Health and Human Services Secretary Robert F. Kennedy Jr. says he is preparing a fresh look at the safety of ultra-processed foods, arguing that Americans are effectively flying blind under a decades-old system that lets companies police many ingredients themselves.

GRAS Loophole Puts Ingredients Beyond FDA Scrutiny

Appearing on CBS News’ “60 Minutes,” Kennedy told correspondent Bill Whitaker that a 67-year-old exemption for substances “generally recognized as safe,” or GRAS, allows manufacturers to decide whether many additives are safe without Food and Drug Administration review if experts broadly deem them harmless. “There is no way for any American to know if a product is safe if it is ultra processed,” he said.

Kennedy said today’s FDA doesn’t even know how many ingredients are in the food supply, citing estimates ranging from 4,000 to 10,000. He blamed a 1997 shift toward a voluntary GRAS notification system for turning a narrow exemption into a loophole that industry “hijacked” to add “thousands upon thousands” of ingredients, and contrasted that with what he said are only a few hundred legal additives in Europe.

No Clear Federal Definition Of Ultra-Processed Food

There is still no single federal definition of “ultra-processed food.” The FDA and Department of Agriculture are working on a shared standard, but most researchers rely on the NOVA system from the University of São Paulo, which classifies ultra-processed items as industrial formulations made largely from refined ingredients and additives that enhance flavor, texture or convenience.
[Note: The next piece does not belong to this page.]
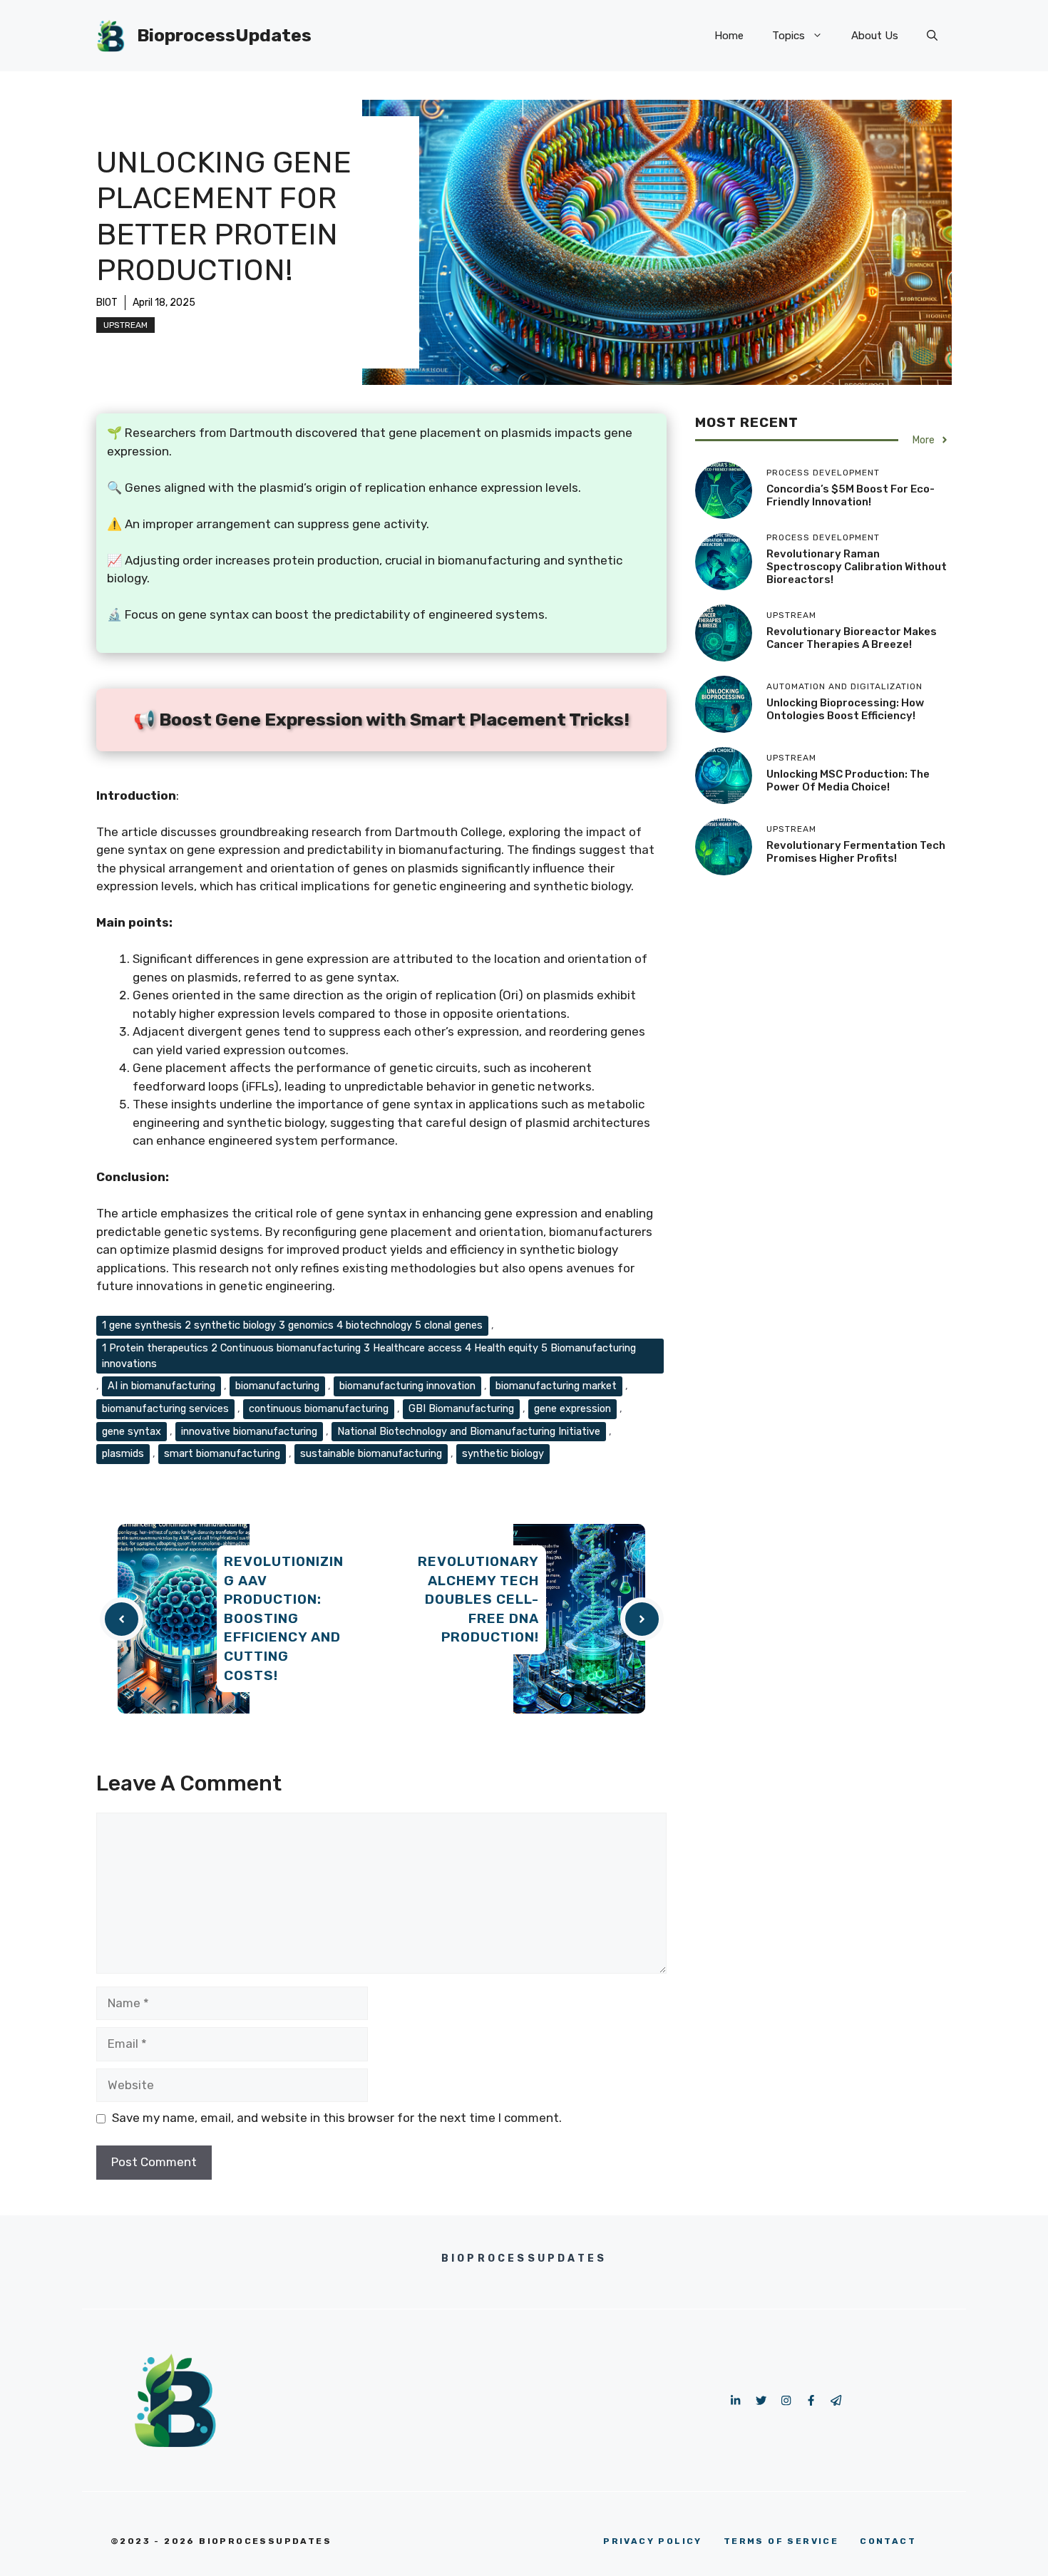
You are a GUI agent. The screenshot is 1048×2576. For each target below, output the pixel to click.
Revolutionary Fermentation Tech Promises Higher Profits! (855, 852)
Kennedy, Kessler Link Diet To Chronic Disease

Kennedy said he believes he can tighten oversight with President Donald Trump’s backing, but stressed he is not promising bans. “I’m not saying that we’re going to regulate ultra-processed food,” he told “60 Minutes.” “Our job is to make sure that everybody understands what they’re getting, to have an informed public.”

Former FDA Commissioner David Kessler, who also appeared on the broadcast, backed Kennedy’s concerns, saying Americans have spent four decades exposed to “energy-dense, highly palatable, rapidly absorbable, ultra-processed foods” that have “altered our metabolism and have resulted in the greatest increase in chronic disease in our history.”

Since joining Trump’s Cabinet, Kennedy has made whole and minimally processed foods a centerpiece of his “Make America Healthy Again” agenda, rolling out new dietary guidelines that invert the traditional food pyramid and downplay refined grains and packaged foods.